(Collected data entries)
═══

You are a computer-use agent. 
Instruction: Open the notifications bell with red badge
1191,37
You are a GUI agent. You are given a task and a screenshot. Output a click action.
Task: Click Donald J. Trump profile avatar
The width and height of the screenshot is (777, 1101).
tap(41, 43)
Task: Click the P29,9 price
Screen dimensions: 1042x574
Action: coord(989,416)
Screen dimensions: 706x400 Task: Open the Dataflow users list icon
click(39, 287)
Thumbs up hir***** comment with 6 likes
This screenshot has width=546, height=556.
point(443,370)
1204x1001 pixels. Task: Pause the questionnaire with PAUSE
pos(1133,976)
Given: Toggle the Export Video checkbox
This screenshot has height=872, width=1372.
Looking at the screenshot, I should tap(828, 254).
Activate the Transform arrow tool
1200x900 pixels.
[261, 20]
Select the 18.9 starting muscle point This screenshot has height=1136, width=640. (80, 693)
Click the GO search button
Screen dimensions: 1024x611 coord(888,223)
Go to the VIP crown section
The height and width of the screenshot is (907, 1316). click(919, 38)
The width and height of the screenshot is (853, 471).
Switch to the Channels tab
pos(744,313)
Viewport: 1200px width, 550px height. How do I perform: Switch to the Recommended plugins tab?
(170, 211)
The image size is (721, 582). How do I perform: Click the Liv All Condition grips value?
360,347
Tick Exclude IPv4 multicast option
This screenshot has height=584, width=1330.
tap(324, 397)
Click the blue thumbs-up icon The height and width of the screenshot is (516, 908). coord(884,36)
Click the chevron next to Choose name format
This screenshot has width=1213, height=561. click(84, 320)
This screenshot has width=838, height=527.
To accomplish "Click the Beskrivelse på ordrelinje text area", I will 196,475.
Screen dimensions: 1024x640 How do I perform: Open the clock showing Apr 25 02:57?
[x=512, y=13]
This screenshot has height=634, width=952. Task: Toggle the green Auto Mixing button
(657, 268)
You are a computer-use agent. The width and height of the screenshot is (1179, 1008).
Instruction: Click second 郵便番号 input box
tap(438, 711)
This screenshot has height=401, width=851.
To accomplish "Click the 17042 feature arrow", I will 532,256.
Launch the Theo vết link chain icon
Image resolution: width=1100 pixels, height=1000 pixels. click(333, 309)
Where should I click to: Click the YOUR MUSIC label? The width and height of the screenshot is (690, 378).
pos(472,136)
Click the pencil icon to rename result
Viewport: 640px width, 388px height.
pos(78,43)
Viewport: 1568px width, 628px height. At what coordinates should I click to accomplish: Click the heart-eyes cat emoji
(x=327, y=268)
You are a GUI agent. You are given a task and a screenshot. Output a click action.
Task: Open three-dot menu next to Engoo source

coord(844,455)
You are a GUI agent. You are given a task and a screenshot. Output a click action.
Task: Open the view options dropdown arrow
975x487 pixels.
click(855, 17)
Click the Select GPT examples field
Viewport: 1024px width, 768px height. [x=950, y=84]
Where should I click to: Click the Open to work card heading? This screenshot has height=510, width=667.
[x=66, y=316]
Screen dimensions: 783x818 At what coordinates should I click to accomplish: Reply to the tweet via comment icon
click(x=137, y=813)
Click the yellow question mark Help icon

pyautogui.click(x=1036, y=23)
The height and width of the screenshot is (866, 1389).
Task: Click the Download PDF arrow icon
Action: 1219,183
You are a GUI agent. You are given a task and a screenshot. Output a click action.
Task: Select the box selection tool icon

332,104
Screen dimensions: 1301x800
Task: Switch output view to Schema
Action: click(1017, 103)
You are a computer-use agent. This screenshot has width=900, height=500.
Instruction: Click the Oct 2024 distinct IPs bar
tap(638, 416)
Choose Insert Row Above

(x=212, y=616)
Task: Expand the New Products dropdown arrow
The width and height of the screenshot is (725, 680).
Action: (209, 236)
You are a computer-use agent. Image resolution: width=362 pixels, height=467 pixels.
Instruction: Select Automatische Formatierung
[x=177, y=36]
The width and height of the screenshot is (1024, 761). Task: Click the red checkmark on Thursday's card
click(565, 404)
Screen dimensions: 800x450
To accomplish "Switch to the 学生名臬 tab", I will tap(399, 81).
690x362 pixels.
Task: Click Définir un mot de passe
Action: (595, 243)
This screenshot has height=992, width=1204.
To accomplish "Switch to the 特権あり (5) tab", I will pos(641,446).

═══

Aim of the exercise: From the entries above, return exactly the line containing "Screen dimensions: 783x818", the line containing "This screenshot has height=992, width=1204.", and all lines between, and nothing else.

Answer space:
Screen dimensions: 783x818 At what coordinates should I click to accomplish: Reply to the tweet via comment icon
click(x=137, y=813)
Click the yellow question mark Help icon

pyautogui.click(x=1036, y=23)
The height and width of the screenshot is (866, 1389).
Task: Click the Download PDF arrow icon
Action: 1219,183
You are a GUI agent. You are given a task and a screenshot. Output a click action.
Task: Select the box selection tool icon

332,104
Screen dimensions: 1301x800
Task: Switch output view to Schema
Action: click(1017, 103)
You are a computer-use agent. This screenshot has width=900, height=500.
Instruction: Click the Oct 2024 distinct IPs bar
tap(638, 416)
Choose Insert Row Above

(x=212, y=616)
Task: Expand the New Products dropdown arrow
The width and height of the screenshot is (725, 680).
Action: (209, 236)
You are a computer-use agent. Image resolution: width=362 pixels, height=467 pixels.
Instruction: Select Automatische Formatierung
[x=177, y=36]
The width and height of the screenshot is (1024, 761). Task: Click the red checkmark on Thursday's card
click(565, 404)
Screen dimensions: 800x450
To accomplish "Switch to the 学生名臬 tab", I will tap(399, 81).
690x362 pixels.
Task: Click Définir un mot de passe
Action: (595, 243)
This screenshot has height=992, width=1204.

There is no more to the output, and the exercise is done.